Integrating related problems under a unifying diagnosis demonstrates a higher level of understanding and creates more succinct, readable notes. So instead of discussing cough, shortness of breath, leukocytosis, and infiltrate on CXR all separately, if you think your patient has pneumonia, then address these all together under that leading diagnosis.

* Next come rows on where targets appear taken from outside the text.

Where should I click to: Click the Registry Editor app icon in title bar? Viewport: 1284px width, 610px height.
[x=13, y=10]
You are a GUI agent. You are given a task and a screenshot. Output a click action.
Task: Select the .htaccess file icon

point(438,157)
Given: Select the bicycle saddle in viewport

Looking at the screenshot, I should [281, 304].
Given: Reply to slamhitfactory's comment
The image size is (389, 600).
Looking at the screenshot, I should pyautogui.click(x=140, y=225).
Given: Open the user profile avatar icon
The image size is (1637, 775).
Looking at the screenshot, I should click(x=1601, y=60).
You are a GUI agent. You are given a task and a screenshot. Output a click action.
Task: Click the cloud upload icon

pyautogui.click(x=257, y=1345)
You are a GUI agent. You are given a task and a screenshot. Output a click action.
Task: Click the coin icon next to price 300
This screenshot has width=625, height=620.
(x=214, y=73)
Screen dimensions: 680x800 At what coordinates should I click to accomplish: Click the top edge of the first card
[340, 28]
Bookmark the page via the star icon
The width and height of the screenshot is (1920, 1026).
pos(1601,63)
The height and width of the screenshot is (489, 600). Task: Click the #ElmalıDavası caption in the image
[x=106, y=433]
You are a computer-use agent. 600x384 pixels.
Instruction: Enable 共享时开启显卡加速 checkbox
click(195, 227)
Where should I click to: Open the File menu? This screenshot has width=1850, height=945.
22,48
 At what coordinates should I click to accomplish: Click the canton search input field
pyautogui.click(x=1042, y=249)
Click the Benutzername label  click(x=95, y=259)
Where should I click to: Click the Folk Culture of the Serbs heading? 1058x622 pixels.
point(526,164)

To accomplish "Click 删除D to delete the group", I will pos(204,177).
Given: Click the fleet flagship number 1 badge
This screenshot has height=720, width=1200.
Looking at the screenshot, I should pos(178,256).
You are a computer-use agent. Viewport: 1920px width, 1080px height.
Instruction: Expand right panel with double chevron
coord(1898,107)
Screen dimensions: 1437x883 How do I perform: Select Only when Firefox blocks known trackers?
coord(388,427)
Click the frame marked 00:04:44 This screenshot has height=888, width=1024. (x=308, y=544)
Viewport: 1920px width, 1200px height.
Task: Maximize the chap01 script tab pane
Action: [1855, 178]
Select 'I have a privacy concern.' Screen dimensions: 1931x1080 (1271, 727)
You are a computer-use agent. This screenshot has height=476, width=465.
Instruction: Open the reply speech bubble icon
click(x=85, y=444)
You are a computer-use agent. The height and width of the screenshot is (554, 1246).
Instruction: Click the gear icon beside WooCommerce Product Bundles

For patients with multiple active problems, you need to address each problem. However, many of these problems may be related to prior diagnoses and, therefore, do not need a differential diagnosis and your detailed thought processes. They should be listed as diagnoses (not symptoms) with a brief comment about acuity. (For example, HTN- well-controlled, type 2 DM with poor control, hypercholesterolemia- untreated). “Cards” is neither a diagnosis, nor a problem. DO NOT ORGANIZE YOUR NOTES BY SYSTEMS NO MATTER WHAT YOU SEE OTHERS DO. In general, organizing by systems rather than problems and diagnoses leads to sloppy thinking because you lose sight of the symptom or problem you are treating and often do not prioritize the problems correctly.
The plan is typically a numbered list of any tests and treatments you are ordering. If you have done a good job conveying your thoughts in the assessment, the plan needs no further discussion as it should be obvious why you ordered what you did. Most patients on Internal Medicine have multiple active problems with their own plans. You can number all the assessments and follow each diagnosis by its own plan or keep all the plan separate.
Most physicians lump the discussion of the assessment and plan together particularly when patients have multiple problems and diagnoses. There is nothing wrong with this practice. However, at this stage in your training, most medical students tend to be quite redundant when doing this, which leads to extra work for you and unnecessarily long notes. Try keeping the plan(s) separate and numbered for now.
The Problem List
This is a list of all a patient’s active health problems and is a separate section of most electronic medical records, not part of the write-up.
- It should be complete, prioritized (when possible), and specific without being overly redundant.
- The problem list also is not static. If a problem resolves, it should be removed.
- Once a diagnosis is made, the problem should be updated to reflect that. For example, on admission a patient may be hyponatremic and that is listed as a problem. The next day the work up may reveal SIADH so the problem list will be updated to say SIADH. Later you may discover the SIADH is caused by lung cancer so you would add that.